In the exploration of crocodiles’ deep and varied evolutionary history, researchers are delving into the origins of the surviving species. Presently, there are approximately 28 living species of crocodilians scattered throughout tropical and sub-tropical regions across the globe. However, this represents only a fraction of the once-diverse array of crocodile species.
Two new papers have undertaken the task of unraveling this rich evolutionary tapestry, tracing the group’s origin and global dispersion. It has been revealed that the larger, modern group of crocodilians likely made its first appearance in Europe around 145 million years ago. Subsequently, the ancestors of crocodiles and alligators diverged in North America. The crucial factor was the crocodile’s ability to tolerate saltwater, enabling them to spread extensively worldwide. This discovery was published in the Royal Society Open Science.
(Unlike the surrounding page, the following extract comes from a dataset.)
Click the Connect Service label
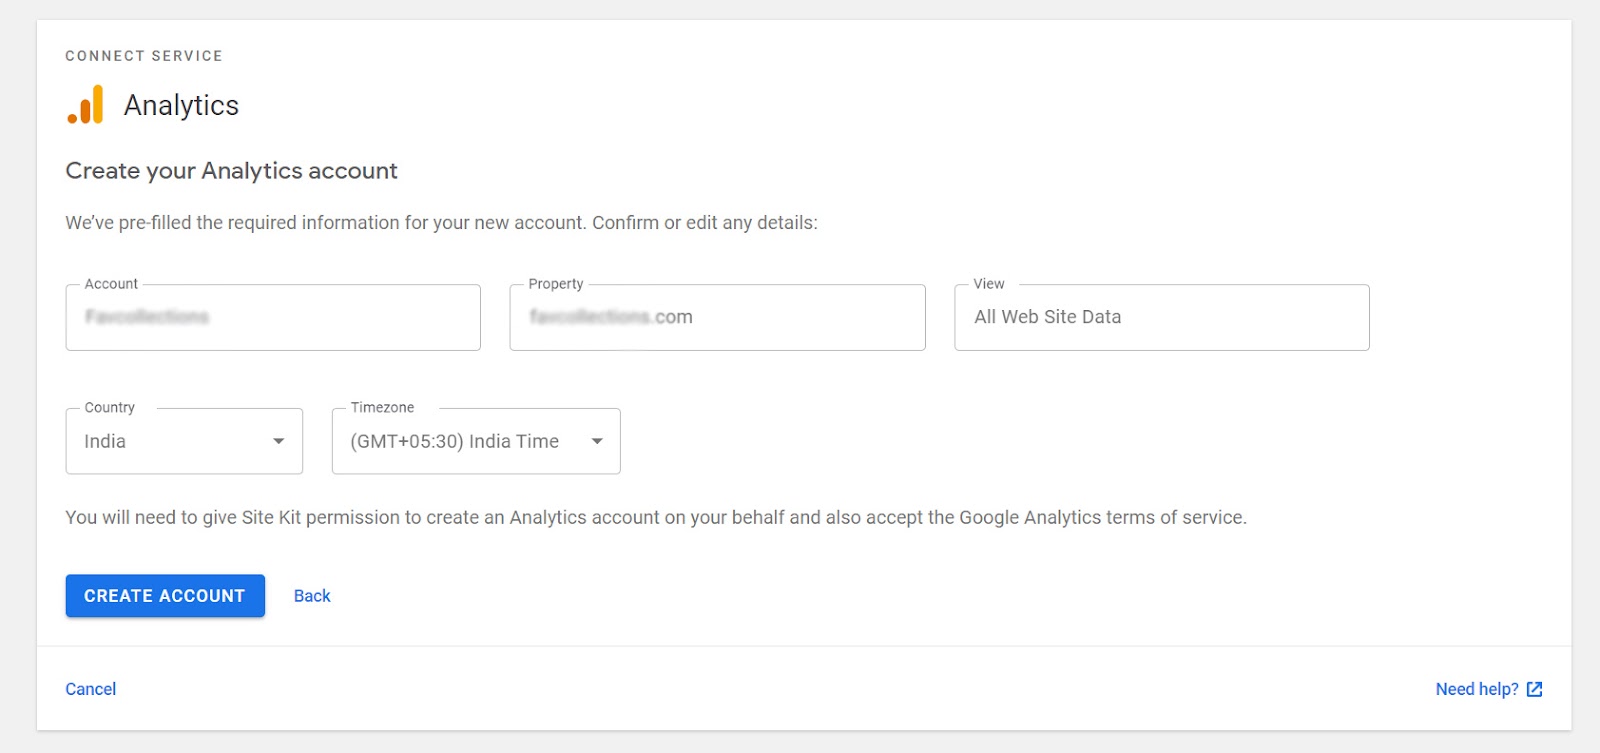The image size is (1600, 753). [144, 56]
Professor Paul Barrett, a paleontologist at the Natural History Museum involved in both studies, explains, “It seems most likely that the ancestors of today’s alligators and crocodiles evolved in North America, and then subsequent to that alligatorids [which includes alligators and caimans] stay more or less within the Americas while crocodiles get everywhere else.”
The ability to traverse saltwater bodies has allowed crocodiles to disperse widely, including in tropical oceans, whereas alligators are confined to freshwater and unable to reach certain areas. Different crocodile subgroups appear to have prospered and originated in different regions.
Additionally, Paul and his colleagues discovered that the slow growth rate of crocodiles was a secondary adaptation not present in their distant relatives. Published in Current Biology, this research also reveals that crocodiles and birds, being each other’s closest living relatives, have adopted completely opposite physiological strategies for over 220 million years.
Contrary to the perception of crocodiles as unchanged relics from the dinosaur era, their evolutionary history is diverse and dynamic. Within the larger group Crocodylomorpha, encompassing living crocodiles, alligators, and gharials, there were once hundreds of now-extinct species. These included not only meat-eating, freshwater-adapted predators but also small, agile creatures preying on insects and herbivorous crocodilians with mammal-like teeth.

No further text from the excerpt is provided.